Requirement =>
Output every record exactly and leave each picture out.

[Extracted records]
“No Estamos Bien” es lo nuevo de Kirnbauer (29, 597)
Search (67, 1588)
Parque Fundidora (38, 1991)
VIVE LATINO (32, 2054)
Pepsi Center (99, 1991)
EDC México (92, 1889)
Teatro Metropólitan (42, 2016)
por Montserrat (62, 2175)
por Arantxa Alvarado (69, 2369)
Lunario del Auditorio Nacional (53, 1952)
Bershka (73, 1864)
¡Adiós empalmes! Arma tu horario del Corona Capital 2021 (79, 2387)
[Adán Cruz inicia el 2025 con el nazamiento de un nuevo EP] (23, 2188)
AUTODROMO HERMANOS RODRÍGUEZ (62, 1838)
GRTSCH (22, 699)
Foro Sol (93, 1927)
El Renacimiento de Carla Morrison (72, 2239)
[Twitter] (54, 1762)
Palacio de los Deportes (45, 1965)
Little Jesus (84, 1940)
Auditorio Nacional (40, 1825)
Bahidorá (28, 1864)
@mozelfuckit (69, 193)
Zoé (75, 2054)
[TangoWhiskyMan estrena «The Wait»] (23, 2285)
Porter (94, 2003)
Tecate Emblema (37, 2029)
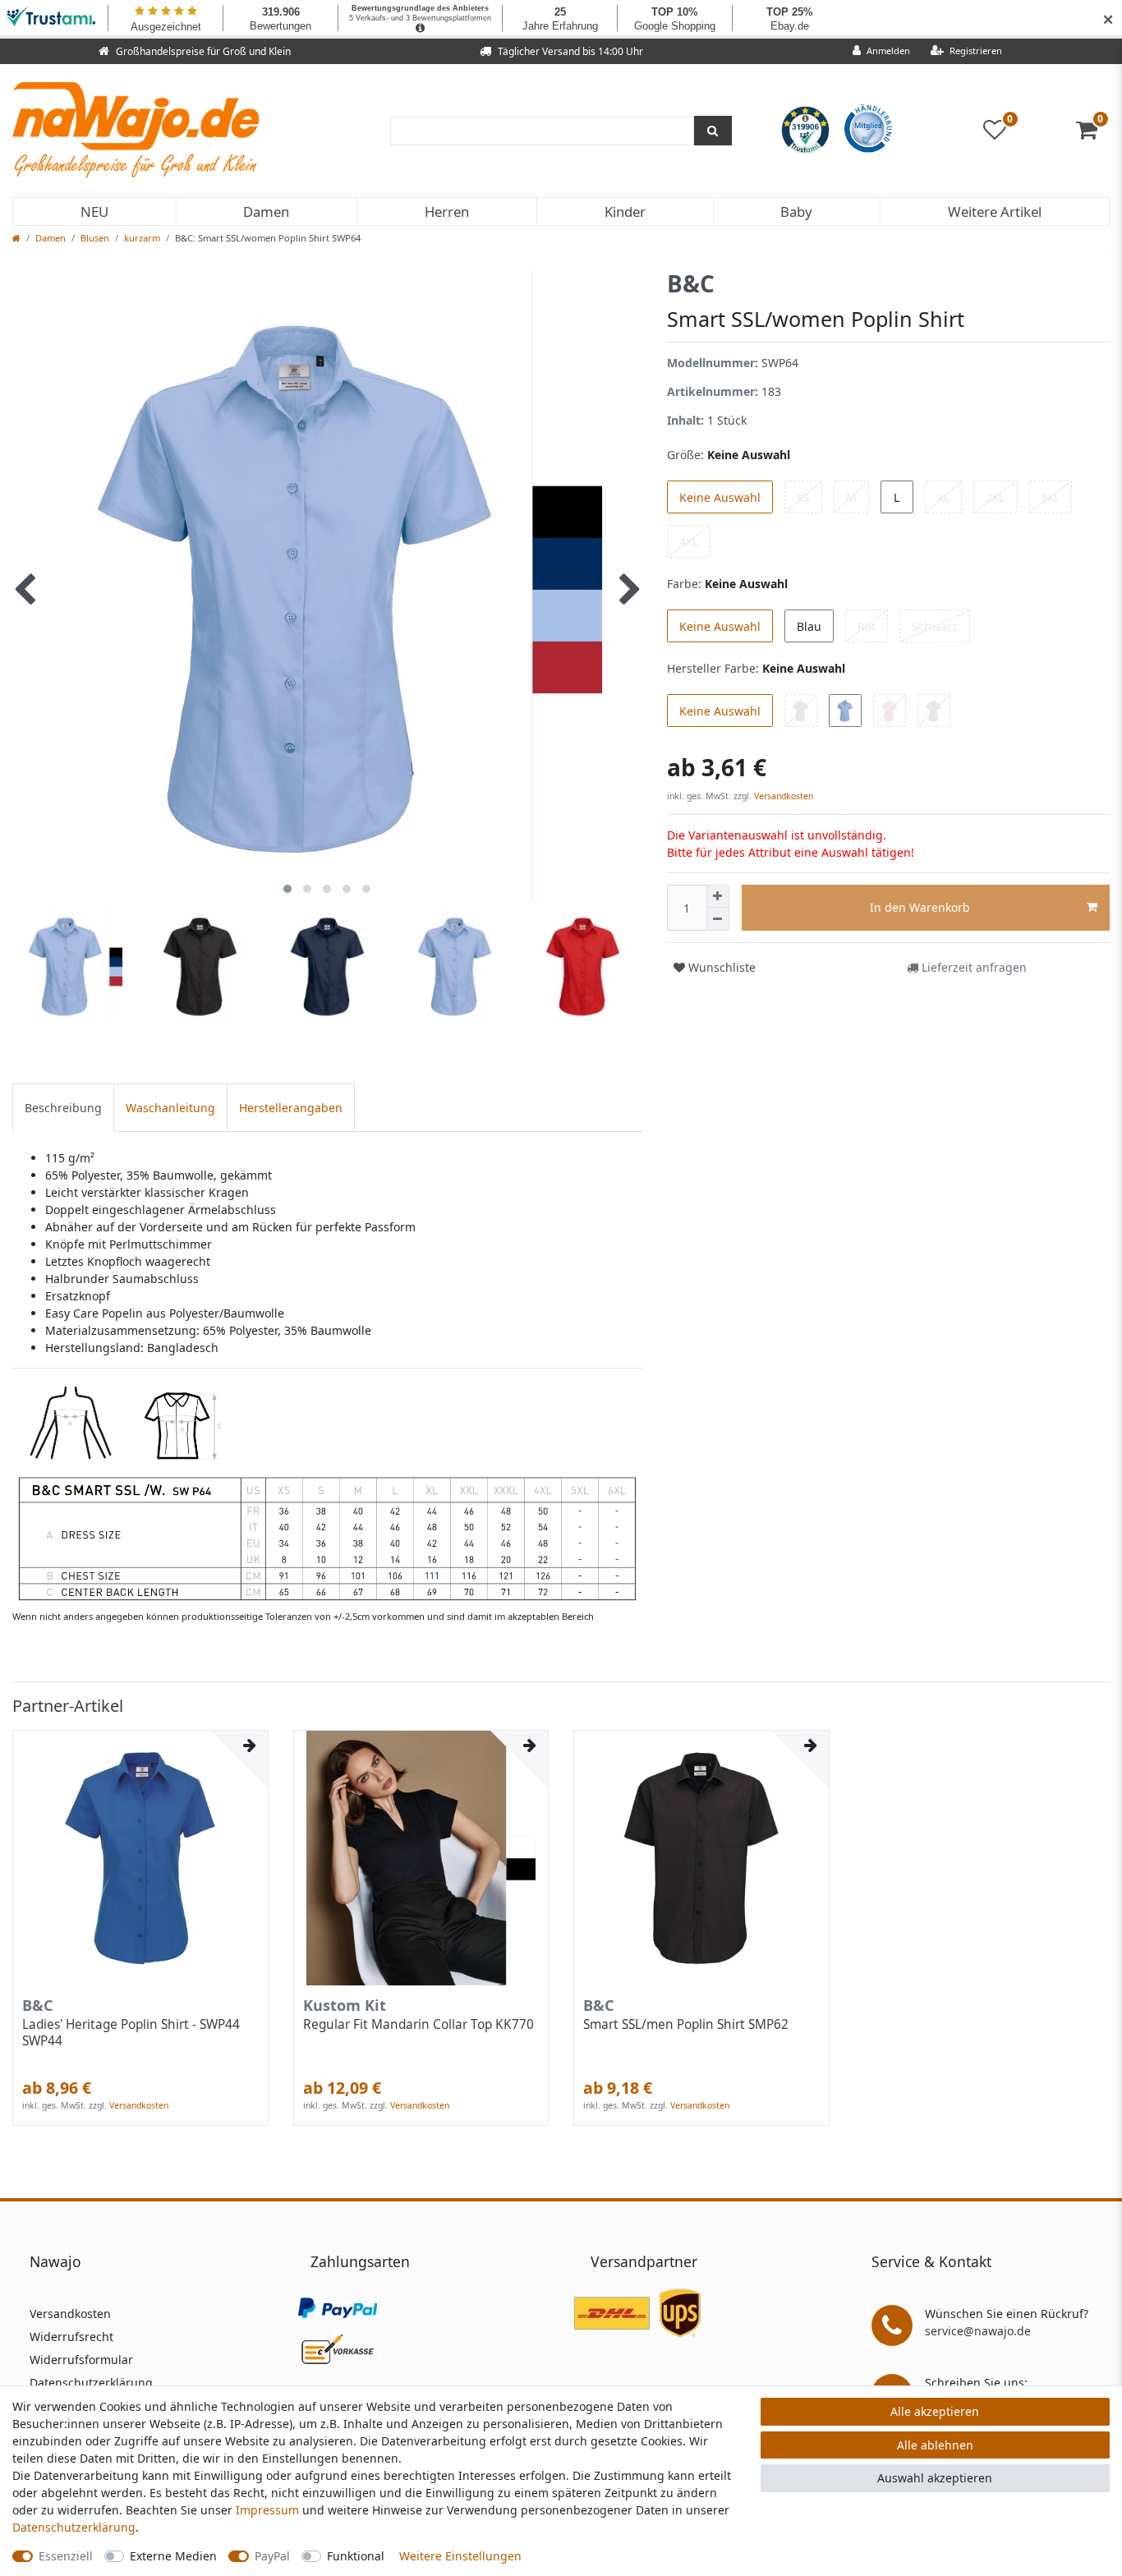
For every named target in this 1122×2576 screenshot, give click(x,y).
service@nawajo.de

Exercise answer =>
“No Estamos Bien” es lo nuevo de Kirnbauer (29, 597)
Search (67, 1588)
Parque Fundidora (38, 1991)
VIVE LATINO (32, 2054)
Pepsi Center (99, 1991)
EDC México (92, 1889)
Teatro Metropólitan (42, 2016)
por Montserrat (62, 2175)
por Arantxa Alvarado (69, 2369)
Lunario del Auditorio Nacional (53, 1952)
Bershka (73, 1864)
¡Adiós empalmes! Arma tu horario del Corona Capital 2021 (79, 2387)
[Adán Cruz inicia el 2025 con el nazamiento de un nuevo EP] (23, 2188)
AUTODROMO HERMANOS RODRÍGUEZ (62, 1838)
GRTSCH (22, 699)
Foro Sol (93, 1927)
El Renacimiento de Carla Morrison (72, 2239)
[Twitter] (54, 1762)
Palacio de los Deportes (45, 1965)
Little Jesus (84, 1940)
Auditorio Nacional (40, 1825)
Bahidorá (28, 1864)
@mozelfuckit (69, 193)
Zoé (75, 2054)
[TangoWhiskyMan estrena «The Wait»] (23, 2285)
Porter (94, 2003)
Tecate Emblema (37, 2029)
For every named target in this 1122×2576 screenshot, give click(x,y).
service@nawajo.de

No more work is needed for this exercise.